### WORK ITEM
Go through the records and copy each line where the string "accomplish" occurs.

### DATA IN THIS EXERCISE
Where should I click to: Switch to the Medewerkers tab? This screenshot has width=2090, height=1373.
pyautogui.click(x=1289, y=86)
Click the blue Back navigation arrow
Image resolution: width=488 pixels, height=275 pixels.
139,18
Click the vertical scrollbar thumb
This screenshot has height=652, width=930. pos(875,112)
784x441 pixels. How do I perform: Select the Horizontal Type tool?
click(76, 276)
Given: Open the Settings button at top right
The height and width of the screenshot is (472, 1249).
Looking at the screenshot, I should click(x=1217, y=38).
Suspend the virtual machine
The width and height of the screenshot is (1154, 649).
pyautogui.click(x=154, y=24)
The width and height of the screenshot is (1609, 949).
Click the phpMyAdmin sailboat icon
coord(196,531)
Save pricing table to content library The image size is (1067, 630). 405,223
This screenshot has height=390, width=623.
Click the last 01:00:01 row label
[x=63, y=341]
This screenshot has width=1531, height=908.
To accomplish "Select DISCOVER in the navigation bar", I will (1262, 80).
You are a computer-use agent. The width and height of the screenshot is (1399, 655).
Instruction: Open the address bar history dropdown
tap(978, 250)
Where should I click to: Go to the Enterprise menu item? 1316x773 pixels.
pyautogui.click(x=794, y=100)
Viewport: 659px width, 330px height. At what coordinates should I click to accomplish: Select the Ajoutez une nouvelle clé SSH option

### TASK OUTPUT
To accomplish "Select DISCOVER in the navigation bar", I will (1262, 80).
Viewport: 659px width, 330px height. At what coordinates should I click to accomplish: Select the Ajoutez une nouvelle clé SSH option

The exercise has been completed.